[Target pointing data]
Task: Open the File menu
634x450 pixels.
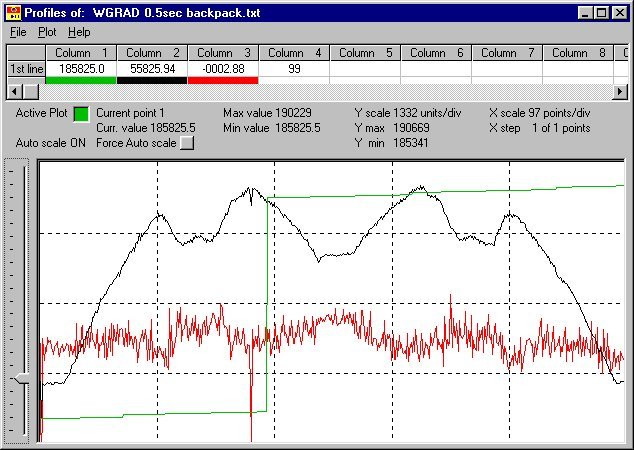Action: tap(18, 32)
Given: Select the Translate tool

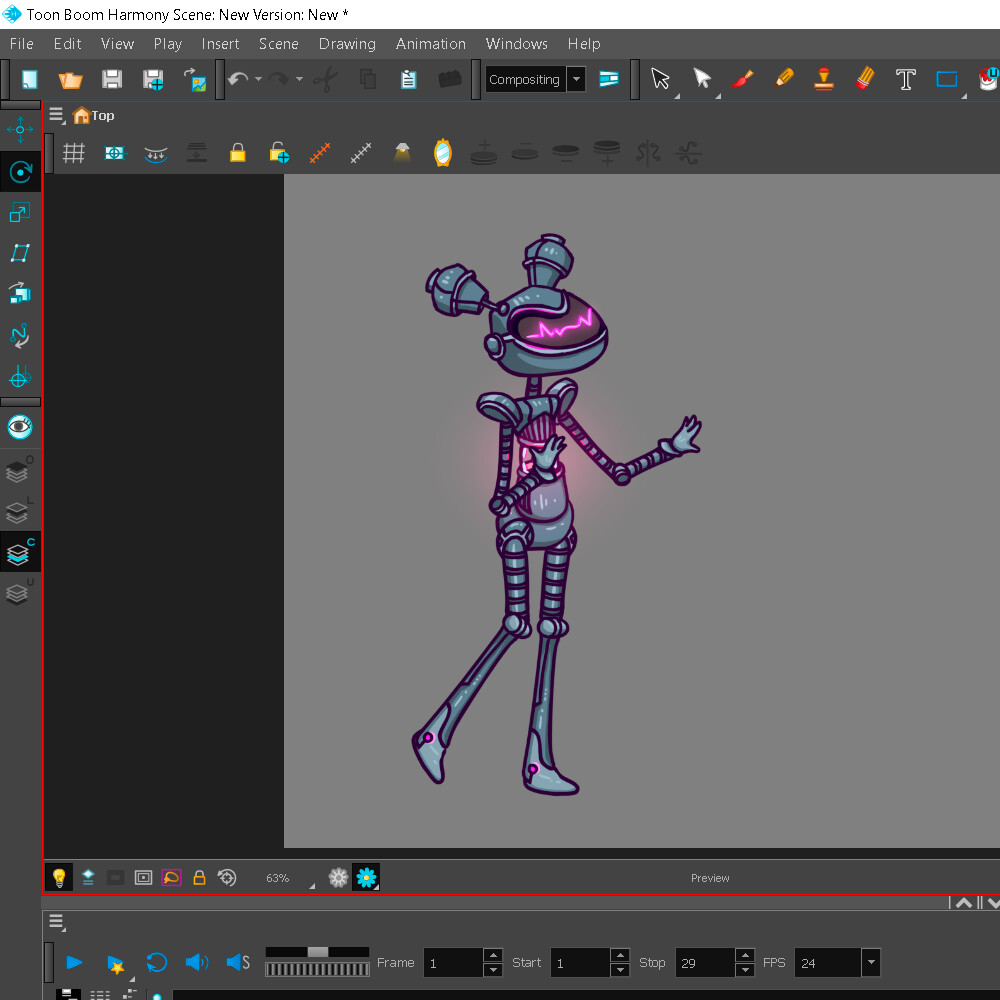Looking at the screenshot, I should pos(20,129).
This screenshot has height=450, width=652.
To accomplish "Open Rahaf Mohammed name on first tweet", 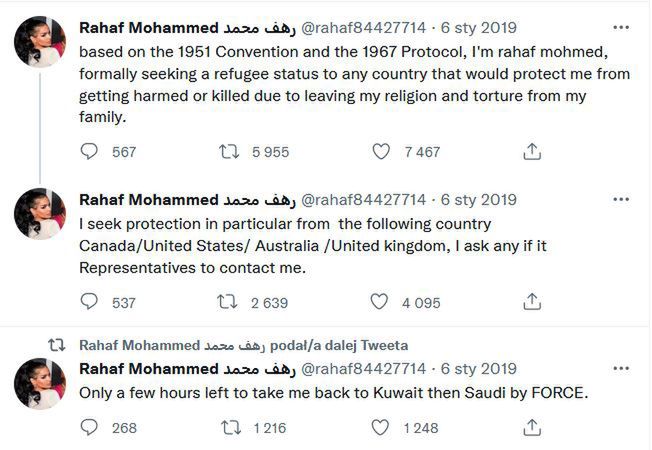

→ **Problem to solve**
Format the material above as a Markdown table with the columns "Row" and "Line", numbering each nonblank line in order and omitting the pictures.

→ **Answer to this exercise**
| Row | Line |
|---|---|
| 1 | Task: Open the File menu |
| 2 | 634x450 pixels. |
| 3 | Action: tap(18, 32) |
| 4 | Given: Select the Translate tool |
| 5 | Looking at the screenshot, I should pos(20,129). |
| 6 | This screenshot has height=450, width=652. |
| 7 | To accomplish "Open Rahaf Mohammed name on first tweet",  |